> **Written request**
Reproduce every line of the data below word for word, omitting the pictures.
-- Start --
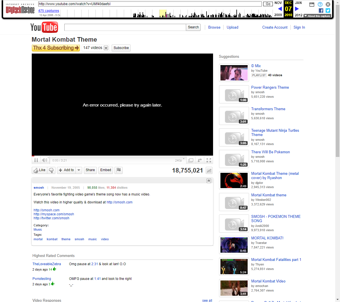The height and width of the screenshot is (302, 340).
Task: Collapse the video description panel
Action: click(209, 181)
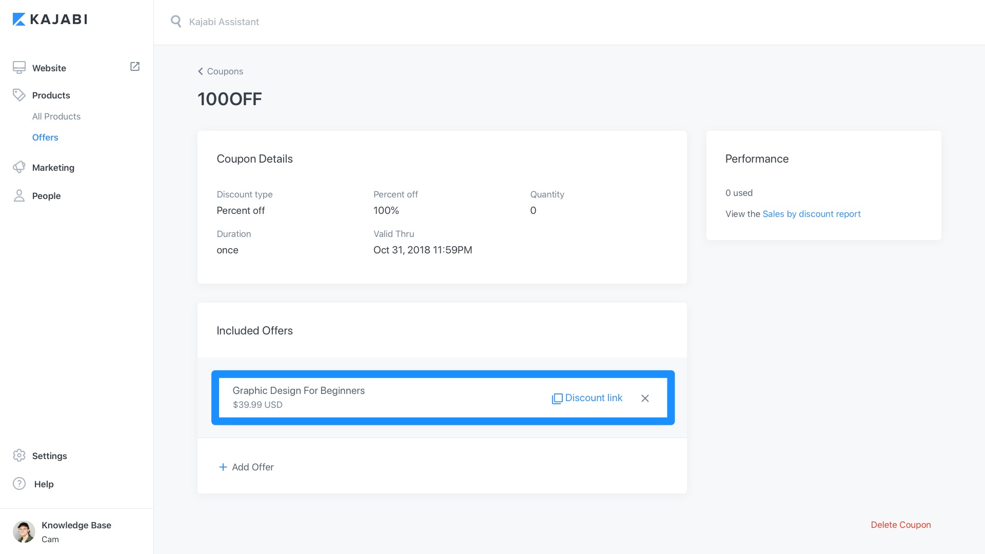Click the Help question mark icon
This screenshot has height=554, width=985.
click(19, 484)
-- End --
> **Task result**
The height and width of the screenshot is (302, 340).
Task: Collapse the video description panel
Action: click(209, 181)
Click the Help question mark icon
This screenshot has height=554, width=985.
click(19, 484)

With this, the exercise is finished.